Astronomy in New York City has been practiced for at least many centuries. Professional observatories were established in the 19th century, though their use declined as light pollution increased during the 20th century. The city remains a center of education and research in astronomy as in other fields, and has a community of amateur astronomers. Prior to European settlement, the area that became New York City was inhabited by the Lenape, an indigenous group whose cosmology included the known planets and explained the earth's position in the universe. In 1818, Benjamin and Samuel Demilt opened the first observatory on top of a jewelry store. The first determination of New York City's longitude was made from the cupola of Columbia College during the solar eclipse of 1821. In 1856, Lewis Morris Rutherfurd built a private observatory at his Manhattan home and later donated his photographs to Columbia University. Columbia University's Rutherfurd Observatory has since 1927 been located on the roof of Pupin Hall. The College of Staten Island also hosts an Astrophysical Observatory. The Amateur Astronomers Association of New York is supporting a plan to establish the New York Public Observatory.

==Lenape cosmology==

Adriaen van der Donck's Description of New Netherland of 1655 mentions Lenape reverence for the Sun and the Moon, and that they recognized all of the classical planets.
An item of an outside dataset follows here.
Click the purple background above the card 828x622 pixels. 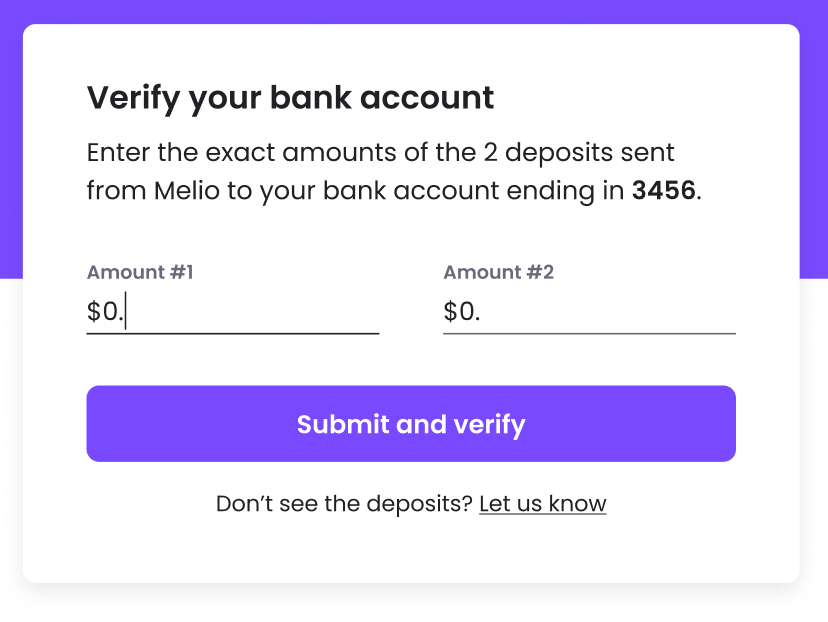point(414,11)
Sun and Moon are addressed in later-recorded tradition as "Elder Brothers", and their duality may find expression in the two fires of the Delaware Big House rite. There is also a Lenape account of the Pleiades.

Turtle Island, the distinctive conception of the Earth and its place in the universe, was first recorded as explained by Lenape elder Tantaqué and published in Jasper Danckaerts' journal of 1679–80. This symbol is reflected in the modern turtle roof of 44 Union Square.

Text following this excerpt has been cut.